La pintura es más que el pintor, y quien lo dude tiene una entrada a su nombre en la taquilla del Museo del Prado. Lo mismo ocurre con la novela, mucho más Madre que el magro novelista. O con la música, cuya memoria suele enterrar los nombres de los pentagramistas más diestros. Sin embargo, decir fotografía equivale prácticamente a decir fotógrafo, casi una figura totémica ubicada en el iris del hecho fotográfico: el chaleco rebosante de enseres y todo el tiempo del mundo hasta la magia del registro. “Yo soy la foto”, se ufana el dueño de la cámara.
Este elogio de la individualidad (este narcisismo duplicado) resulta inevitable. Resulta inevitable hasta que alguien se decide a evitarlo. Seis fotógrafos, hijos del hacer de aquel sangrante 2001, descorren el núcleo fotográfico y lo atomizan. Se construyen como colectivo y dejan de pensarse alrededor de la foto para levantar un perímetro narrativo que –por definición, por necesidad– horizontaliza sus prácticas. Deciden constituirse como cooperativa. Y se nombran “Sub”, pues lo “sub” subyace. En este magma estético y político no hay jerarquías; si acaso es la historia contada (su narcisismo) la que ejerce de portavoz.

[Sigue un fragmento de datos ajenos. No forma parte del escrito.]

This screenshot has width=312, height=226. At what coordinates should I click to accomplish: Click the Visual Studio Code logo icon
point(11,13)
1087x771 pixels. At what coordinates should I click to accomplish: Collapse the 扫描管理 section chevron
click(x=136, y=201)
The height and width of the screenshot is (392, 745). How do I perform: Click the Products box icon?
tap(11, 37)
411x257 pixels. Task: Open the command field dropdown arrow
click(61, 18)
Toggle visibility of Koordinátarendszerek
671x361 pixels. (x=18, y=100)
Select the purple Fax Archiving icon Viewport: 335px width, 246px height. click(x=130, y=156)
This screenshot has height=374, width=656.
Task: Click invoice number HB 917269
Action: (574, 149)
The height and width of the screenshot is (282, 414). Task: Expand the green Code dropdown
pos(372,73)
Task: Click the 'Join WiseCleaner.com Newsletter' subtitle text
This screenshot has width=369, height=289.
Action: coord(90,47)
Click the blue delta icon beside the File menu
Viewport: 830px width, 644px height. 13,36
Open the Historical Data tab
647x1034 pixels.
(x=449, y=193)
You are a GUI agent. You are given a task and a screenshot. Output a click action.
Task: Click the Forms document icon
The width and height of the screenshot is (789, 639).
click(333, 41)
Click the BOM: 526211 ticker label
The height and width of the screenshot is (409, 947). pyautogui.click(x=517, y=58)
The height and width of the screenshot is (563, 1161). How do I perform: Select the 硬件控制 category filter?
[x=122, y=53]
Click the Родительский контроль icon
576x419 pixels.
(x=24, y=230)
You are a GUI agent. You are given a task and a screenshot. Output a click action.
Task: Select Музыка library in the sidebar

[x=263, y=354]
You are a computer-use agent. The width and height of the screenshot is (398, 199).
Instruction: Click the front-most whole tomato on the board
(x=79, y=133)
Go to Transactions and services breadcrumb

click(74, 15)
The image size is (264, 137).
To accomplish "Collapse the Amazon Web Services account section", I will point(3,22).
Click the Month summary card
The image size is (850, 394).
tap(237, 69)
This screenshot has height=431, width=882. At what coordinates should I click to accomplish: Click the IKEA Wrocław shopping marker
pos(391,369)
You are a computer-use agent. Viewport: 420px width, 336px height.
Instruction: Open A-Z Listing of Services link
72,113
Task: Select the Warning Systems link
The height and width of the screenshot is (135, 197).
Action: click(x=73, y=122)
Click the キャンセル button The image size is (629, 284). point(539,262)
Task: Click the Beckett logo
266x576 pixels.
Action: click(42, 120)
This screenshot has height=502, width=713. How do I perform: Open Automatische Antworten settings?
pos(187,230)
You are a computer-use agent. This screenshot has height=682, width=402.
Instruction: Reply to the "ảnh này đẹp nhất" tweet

En la galería que tenemos el gusto de presentarles, la portavocía corre a cargo de una ausencia. De la presencia de una ausencia. Nacida Miriam Bianchi, Gilda dio el paso de la popularidad a la inmortalidad en el kilómetro 129 de la ruta nacional 12. El colectivo accidentado en el que viajaba se ha convertido hoy en un santuario en el que se prolongan los milagros que ya se le atribuían a la cantante en vida. Sub Cooperativa de Fotógrafos se llegó hasta el epicentro de este paganismo rutero para toparse con un ecosistema cuyo hábitat se debate entre la fantasía y la fantasmagoría. Un cosmos que también es perimetral, y que legitima el hecho diferencial de sus devotos a través de la reapropiación simbólica. Una nueva iconografía que se vale de la estampita para hacer del borde otra clase de centro.
Bio
A finales del 2001, el siglo recién comenzado, la Argentina se enfrentó al abismo de su propia subsistencia como sujeto activo de la historia. Fueron tiempos de una incertidumbre que por convención llamaremos máxima, tiempo de derribo de usos sociales frente a los cuales se fortalecían el desamparo y la orfandad. La organización de lo que empezaba a ser #lagente vino a rellenar muchos de los casilleros que el sistema había tachado casi por defecto. De aquel hacer –a veces amébico, a veces frenético, casi siempre superviviente– surgió un otro hacer, también colectivo y horizontal, y vocacionalmente narrativo. Hasta que necesitaron un nombre. Un día los fotógrafos se miraron a la cara y decidieron llamarse Sub Cooperativa de Fotógrafos.
Alejandro Feijóo
(Publicado en Esto No Es Una Revista, número 24: El Caballo)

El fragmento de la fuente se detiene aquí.